2 000 entreprises sont clientes d'Uber for Business en France. Le B2B est un segment sur lequel nous ne sommes pas allés très vite historiquement, alors que certains de nos concurrents ont mis l'accent dessus. Il est pourtant très intéressant car il s'agit de clients à forte valeur ajoutée qui dépensent plus en moyenne. Si nous arrivons à augmenter la part de courses B2B, ce sera vertueux en termes de rentabilité. Le marché des entreprises est l'un des segments en plus forte croissance dans notre activité et nous nous focalisons dessus dans les villes où notre pénétration est déjà grande.

Vous expérimentez depuis juin 2018 à Nice un service de remplacement des lignes de bus la nuit. Allez-vous lancer d'autres solutions de complément des transports en commun en France ?

"Nous sommes dans une phase d'apprentissage pour adapter notre offre aux besoins des collectivités"

Nous discutons avec une petite dizaine de collectivités. La difficulté est que notre modèle commercial de plateforme globale est très différent de leur manière de fonctionner par appels d'offre spécifiques à leurs besoins. Nous sommes donc dans une phase d'apprentissage afin de comprendre comment nous pourrions nous adapter. Cela tranche avec notre approche dans le passé, où nous étions très volontaristes sans attendre de savoir quel accueil on nous réserverait. Désormais, nous avons une approche systématiquement partenariale.
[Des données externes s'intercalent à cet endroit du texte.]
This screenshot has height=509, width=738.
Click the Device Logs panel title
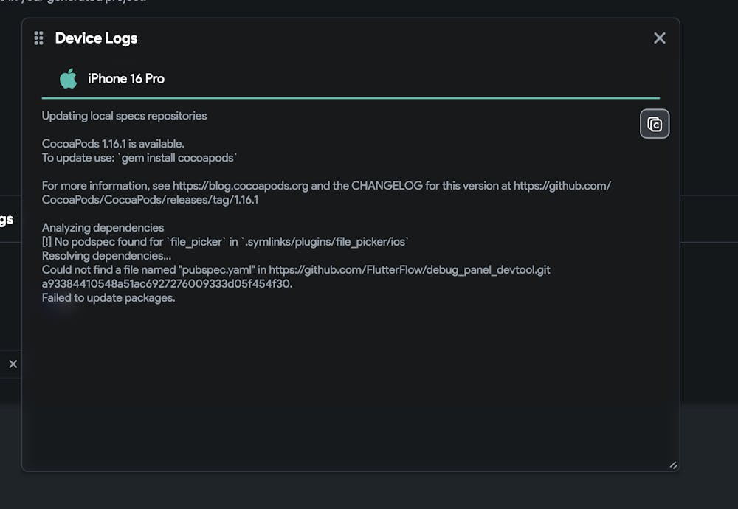pos(97,38)
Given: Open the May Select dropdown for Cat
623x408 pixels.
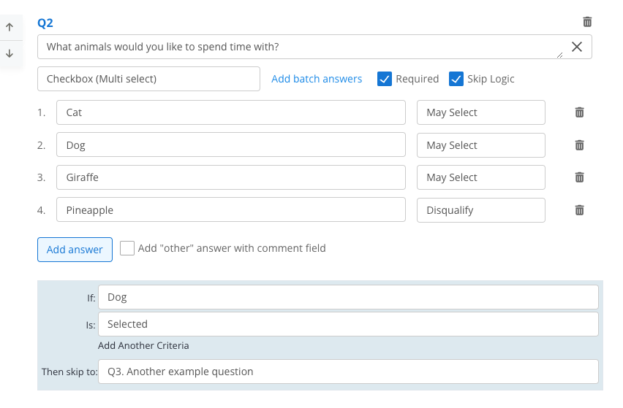Looking at the screenshot, I should point(480,112).
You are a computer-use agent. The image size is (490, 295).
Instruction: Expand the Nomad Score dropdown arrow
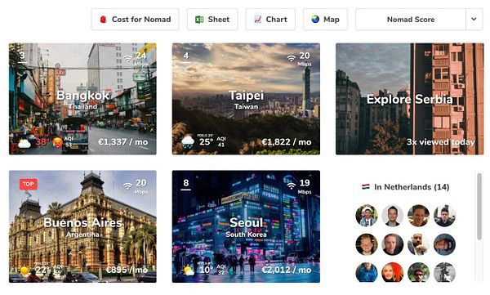point(474,20)
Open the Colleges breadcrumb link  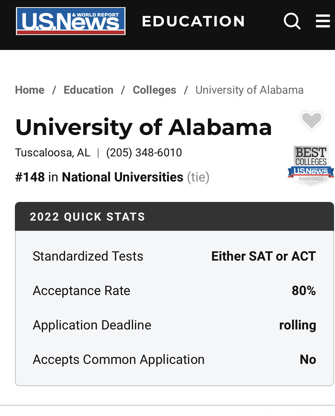(x=154, y=90)
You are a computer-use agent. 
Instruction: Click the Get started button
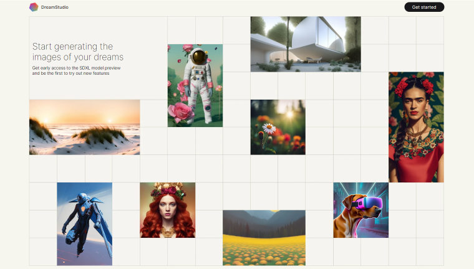(424, 7)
Êtes-vous prêt à mettre de côté votre vision de plateforme unifiée pour développer une offre plus individualisée auprès des collectivités ?
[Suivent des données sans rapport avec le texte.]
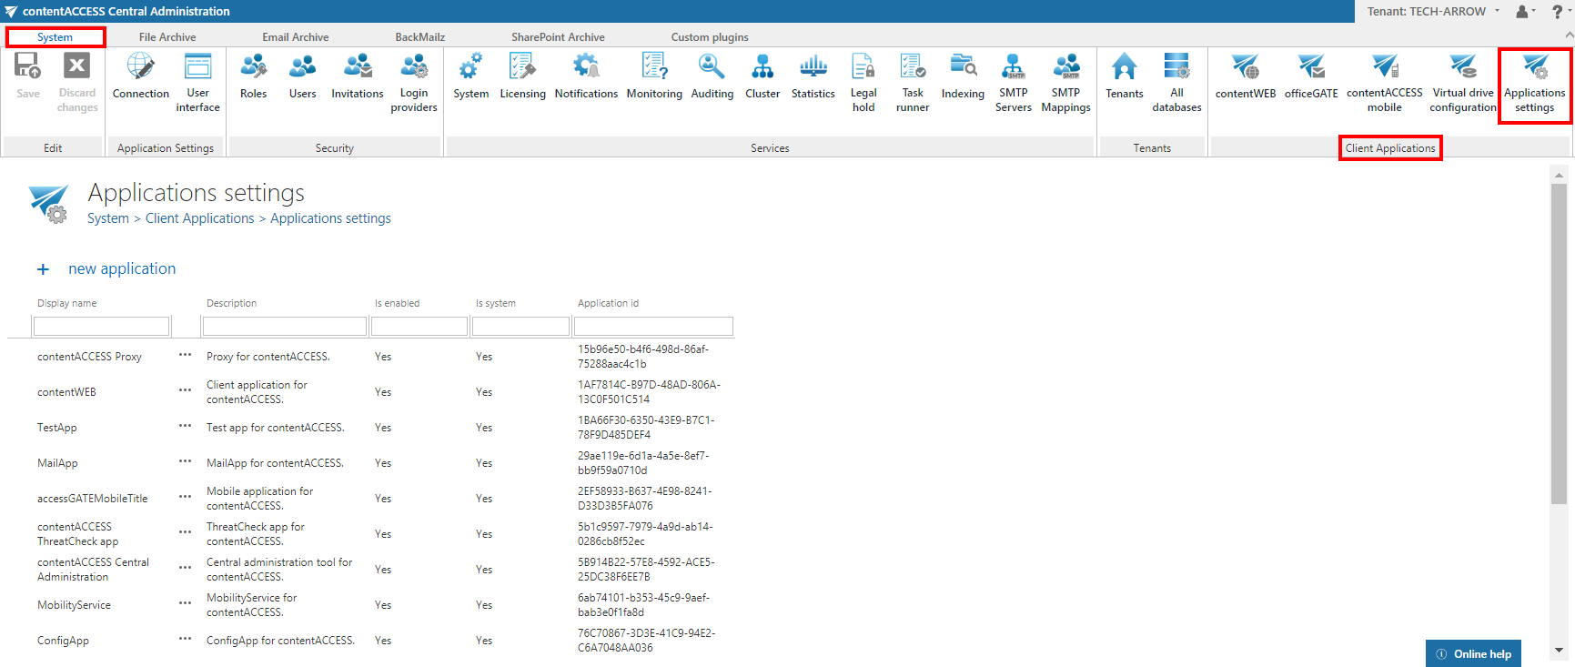The height and width of the screenshot is (667, 1575).
Task: Open the user account dropdown menu
Action: [x=1525, y=12]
Lorsque le produit est trop individualisé, le grand défi est de maintenir une expérience utilisateur simple et consistante. Nous ne pourrons jamais répondre à tous les appels d'offre et faire du sur-mesure pour chaque ville. Mais un certain nombre de développements sont adaptables, nous pourrons trouver des compromis. Parfois nous devrons dire "non", parfois ce seront les collectivités qui refuseront. Nous cherchons plutôt à comprendre comment répondre à des besoins communs à plusieurs villes sans trop modifier l'offre à chaque fois. Autrement dit, comment résoudre 80% des problèmes avec des solutions qui requièrent peu de développements additionnels.